* **What to produce**
Reproduce the lines starting with the line that contains "Switch to the Staging Database tab" and going on through the line that contains "tap(33, 72)", substituting "Command" for "Instruction" and leaving everything else unchanged.

Entries from a dataset:
* * * *
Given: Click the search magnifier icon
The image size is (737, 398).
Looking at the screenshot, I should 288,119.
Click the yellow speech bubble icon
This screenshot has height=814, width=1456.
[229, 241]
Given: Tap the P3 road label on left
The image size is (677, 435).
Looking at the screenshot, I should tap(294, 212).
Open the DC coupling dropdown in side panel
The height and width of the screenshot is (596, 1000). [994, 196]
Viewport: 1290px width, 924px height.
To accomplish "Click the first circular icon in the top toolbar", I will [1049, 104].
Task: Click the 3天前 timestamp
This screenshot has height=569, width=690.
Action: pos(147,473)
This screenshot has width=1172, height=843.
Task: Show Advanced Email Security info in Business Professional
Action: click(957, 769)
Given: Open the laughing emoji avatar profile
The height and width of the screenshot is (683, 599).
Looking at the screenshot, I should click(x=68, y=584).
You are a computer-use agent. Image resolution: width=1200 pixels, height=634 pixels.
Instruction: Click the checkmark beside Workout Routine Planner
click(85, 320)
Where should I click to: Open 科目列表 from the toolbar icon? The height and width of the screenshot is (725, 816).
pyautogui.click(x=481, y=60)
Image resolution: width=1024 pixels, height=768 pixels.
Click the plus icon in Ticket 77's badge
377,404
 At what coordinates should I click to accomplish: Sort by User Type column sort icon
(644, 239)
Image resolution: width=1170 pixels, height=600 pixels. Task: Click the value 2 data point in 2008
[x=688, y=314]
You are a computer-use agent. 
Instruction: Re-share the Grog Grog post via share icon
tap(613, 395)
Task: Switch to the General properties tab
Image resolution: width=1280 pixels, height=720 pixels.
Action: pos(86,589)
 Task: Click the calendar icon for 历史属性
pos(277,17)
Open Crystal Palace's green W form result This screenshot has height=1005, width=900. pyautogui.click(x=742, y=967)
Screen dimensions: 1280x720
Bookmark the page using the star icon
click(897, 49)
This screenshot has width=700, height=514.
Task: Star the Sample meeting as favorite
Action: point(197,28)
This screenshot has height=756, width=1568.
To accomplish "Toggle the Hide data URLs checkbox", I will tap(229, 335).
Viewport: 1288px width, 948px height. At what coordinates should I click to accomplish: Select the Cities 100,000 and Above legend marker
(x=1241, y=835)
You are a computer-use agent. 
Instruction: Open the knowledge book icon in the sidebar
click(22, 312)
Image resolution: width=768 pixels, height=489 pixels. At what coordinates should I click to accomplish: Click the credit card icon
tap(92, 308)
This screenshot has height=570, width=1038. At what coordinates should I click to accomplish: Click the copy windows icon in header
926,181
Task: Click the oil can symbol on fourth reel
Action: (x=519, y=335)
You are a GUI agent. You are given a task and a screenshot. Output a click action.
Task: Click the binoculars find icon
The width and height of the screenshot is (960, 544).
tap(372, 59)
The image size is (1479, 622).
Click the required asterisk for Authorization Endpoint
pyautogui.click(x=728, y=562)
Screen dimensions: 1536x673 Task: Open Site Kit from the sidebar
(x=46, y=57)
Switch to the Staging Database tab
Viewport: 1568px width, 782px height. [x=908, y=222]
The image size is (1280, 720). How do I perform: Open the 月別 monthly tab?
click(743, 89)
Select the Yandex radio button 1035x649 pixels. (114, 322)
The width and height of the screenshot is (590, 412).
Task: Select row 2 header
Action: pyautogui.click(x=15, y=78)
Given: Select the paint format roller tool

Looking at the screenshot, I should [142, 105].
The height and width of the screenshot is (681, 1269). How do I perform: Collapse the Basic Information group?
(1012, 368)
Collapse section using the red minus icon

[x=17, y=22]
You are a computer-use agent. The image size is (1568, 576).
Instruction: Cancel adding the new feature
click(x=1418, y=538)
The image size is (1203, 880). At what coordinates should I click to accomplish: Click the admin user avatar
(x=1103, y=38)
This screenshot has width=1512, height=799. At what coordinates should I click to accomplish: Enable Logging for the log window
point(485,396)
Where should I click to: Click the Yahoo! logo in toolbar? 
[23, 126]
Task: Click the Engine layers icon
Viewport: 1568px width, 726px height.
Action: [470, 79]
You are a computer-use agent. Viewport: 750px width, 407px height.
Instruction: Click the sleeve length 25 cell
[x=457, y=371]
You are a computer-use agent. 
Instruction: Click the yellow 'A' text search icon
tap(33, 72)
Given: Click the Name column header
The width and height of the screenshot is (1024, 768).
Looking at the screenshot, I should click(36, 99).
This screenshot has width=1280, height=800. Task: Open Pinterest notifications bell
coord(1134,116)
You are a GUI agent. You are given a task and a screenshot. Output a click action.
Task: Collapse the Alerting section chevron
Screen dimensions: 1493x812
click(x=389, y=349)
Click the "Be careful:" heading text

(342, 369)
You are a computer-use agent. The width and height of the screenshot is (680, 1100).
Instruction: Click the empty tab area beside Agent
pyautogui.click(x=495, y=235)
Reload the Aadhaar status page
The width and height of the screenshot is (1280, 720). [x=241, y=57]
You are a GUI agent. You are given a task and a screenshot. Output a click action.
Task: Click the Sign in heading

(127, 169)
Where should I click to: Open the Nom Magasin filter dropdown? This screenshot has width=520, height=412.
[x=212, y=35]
* * * *
* **Reply**
Switch to the Staging Database tab
Viewport: 1568px width, 782px height. [x=908, y=222]
The image size is (1280, 720). How do I perform: Open the 月別 monthly tab?
click(743, 89)
Select the Yandex radio button 1035x649 pixels. (114, 322)
The width and height of the screenshot is (590, 412).
Task: Select row 2 header
Action: pyautogui.click(x=15, y=78)
Given: Select the paint format roller tool

Looking at the screenshot, I should [142, 105].
The height and width of the screenshot is (681, 1269). How do I perform: Collapse the Basic Information group?
(1012, 368)
Collapse section using the red minus icon

[x=17, y=22]
You are a computer-use agent. The image size is (1568, 576).
Command: Cancel adding the new feature
click(x=1418, y=538)
The image size is (1203, 880). At what coordinates should I click to accomplish: Click the admin user avatar
(x=1103, y=38)
This screenshot has width=1512, height=799. At what coordinates should I click to accomplish: Enable Logging for the log window
point(485,396)
Where should I click to: Click the Yahoo! logo in toolbar? 
[23, 126]
Task: Click the Engine layers icon
Viewport: 1568px width, 726px height.
Action: [470, 79]
You are a computer-use agent. Viewport: 750px width, 407px height.
Command: Click the sleeve length 25 cell
[x=457, y=371]
You are a computer-use agent. 
Command: Click the yellow 'A' text search icon
tap(33, 72)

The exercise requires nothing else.